=== Short problem ===
Repeat the lines of the records starting with the one containing "Click Submit Answer for question 2" and running to the end of the records, both ends included. Leave out the pictures.

=== Stored records ===
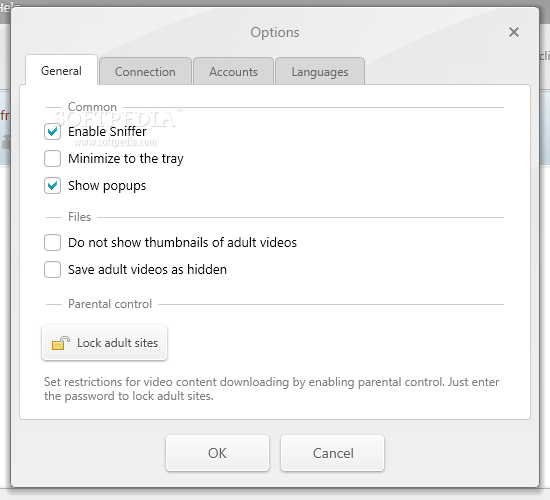550x500 pixels.
Task: Close the Options dialog with the X
Action: pos(514,32)

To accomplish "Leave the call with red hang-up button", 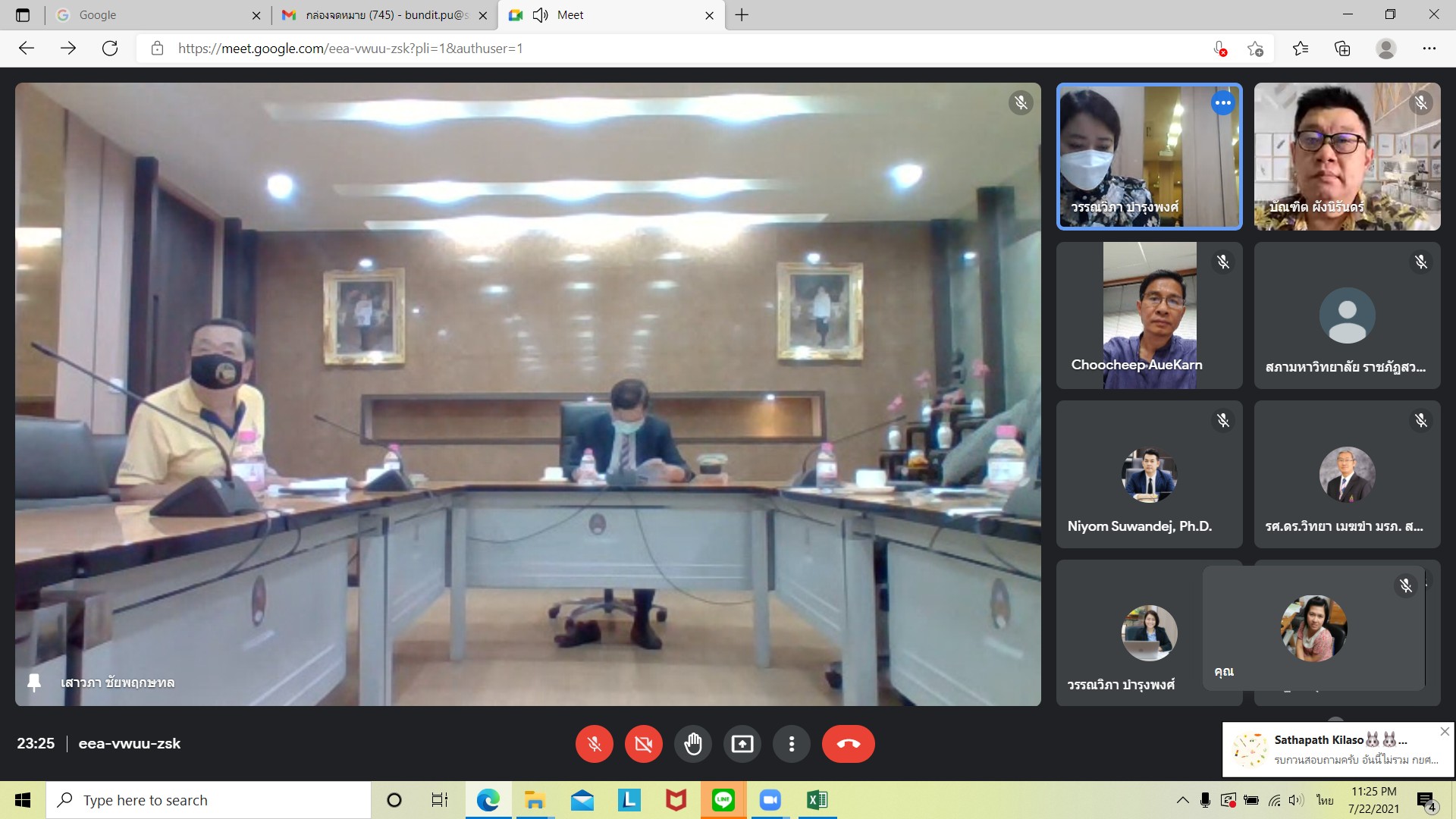I will [848, 744].
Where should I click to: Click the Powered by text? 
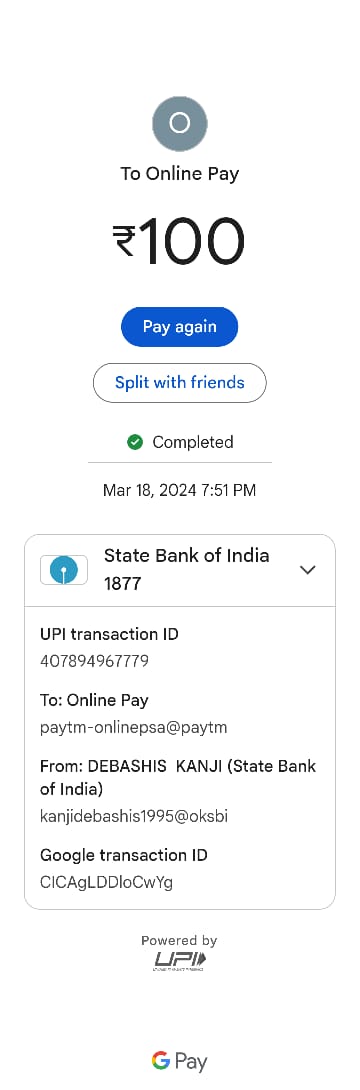[179, 941]
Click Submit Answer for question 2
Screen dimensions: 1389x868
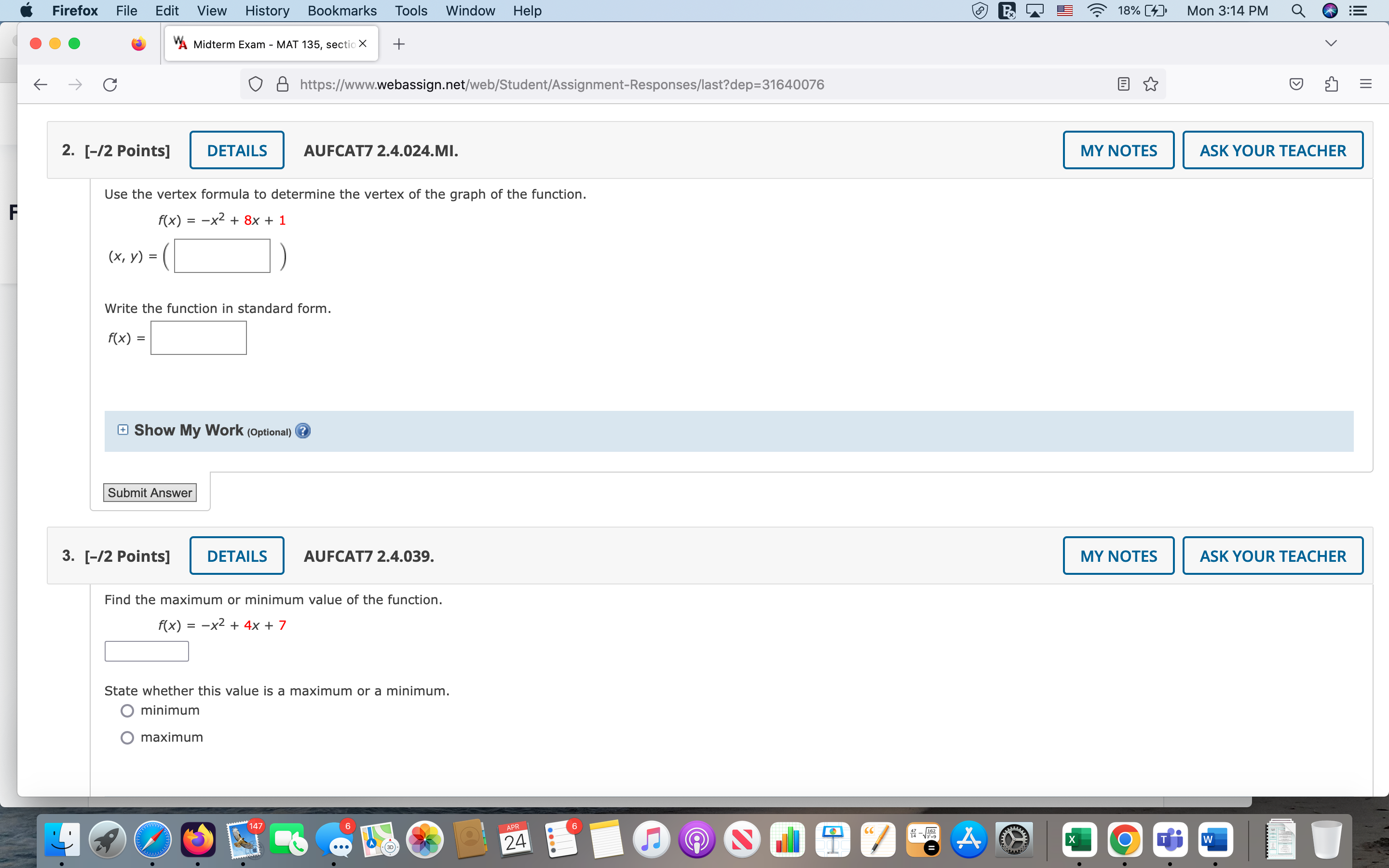pyautogui.click(x=149, y=492)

=== Reply ===
Click Submit Answer for question 2
Screen dimensions: 1389x868
pyautogui.click(x=149, y=492)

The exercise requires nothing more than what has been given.